## Task
Take every line in the entries that includes the word "each" and copy it.

## Recorded information
§

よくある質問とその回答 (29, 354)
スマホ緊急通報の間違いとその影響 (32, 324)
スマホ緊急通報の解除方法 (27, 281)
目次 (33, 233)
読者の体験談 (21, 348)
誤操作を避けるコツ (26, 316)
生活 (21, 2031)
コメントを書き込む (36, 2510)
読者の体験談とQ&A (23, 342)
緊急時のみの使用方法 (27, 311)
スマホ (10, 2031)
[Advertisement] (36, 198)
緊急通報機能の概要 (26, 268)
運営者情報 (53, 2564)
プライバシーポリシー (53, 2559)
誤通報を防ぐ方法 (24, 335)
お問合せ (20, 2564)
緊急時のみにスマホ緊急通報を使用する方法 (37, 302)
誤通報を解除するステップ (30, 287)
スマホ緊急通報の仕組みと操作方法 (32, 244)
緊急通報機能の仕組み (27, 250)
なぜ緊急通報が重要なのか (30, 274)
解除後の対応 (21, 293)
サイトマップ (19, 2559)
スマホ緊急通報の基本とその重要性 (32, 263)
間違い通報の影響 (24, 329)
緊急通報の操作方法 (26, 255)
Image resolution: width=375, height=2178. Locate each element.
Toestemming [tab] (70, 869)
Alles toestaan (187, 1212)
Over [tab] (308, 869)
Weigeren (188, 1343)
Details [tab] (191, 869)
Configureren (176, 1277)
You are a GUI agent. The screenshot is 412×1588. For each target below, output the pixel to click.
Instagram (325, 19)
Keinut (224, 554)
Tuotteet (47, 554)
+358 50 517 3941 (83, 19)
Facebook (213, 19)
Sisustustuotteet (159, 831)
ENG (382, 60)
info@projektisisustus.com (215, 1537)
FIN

§

## Task answer
Image resolution: width=375, height=2178. Locate each element.
You are a GUI agent. The screenshot is 412×1588. For each target below, output the pixel to click.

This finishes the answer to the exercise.